I had been too exhausted when we reached the island to fully appreciate the wonder of it, and night had been nearly upon us. Even now, all I recall is dragging the little boat to shore and going into a hut where one of our rescuers kindled a tiny blaze of driftwood, and I oiled Terminus Est, which the islanders had taken from the captured hetman and returned to me. But when Urth turned her face to the sun again, it was a wondrous thing to stand with one hand on the willow’s graceful trunk and feel the whole of the island rock beneath me!

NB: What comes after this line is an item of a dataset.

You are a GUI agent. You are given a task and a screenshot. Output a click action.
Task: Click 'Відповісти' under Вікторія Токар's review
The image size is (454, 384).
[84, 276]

Our hosts cooked fish for our breakfast; before we had finished them, a boat arrived bearing two more islanders with more fish and root vegetables of a kind I had never tasted before. We roasted these in the ashes and ate them hot. The flavor was more like a chestnut’s than anything else I can think of. Three more boats came, then an island with four trees and bellying, square sails rigged in the branches of each, so that when I saw it from a distance I thought it a flotilla. The captain was an elderly man, the closest thing the islanders had to a chief. His name was Llibio. When Pia introduced me to him, he embraced me as fathers do their sons, something no one had ever done to me previously.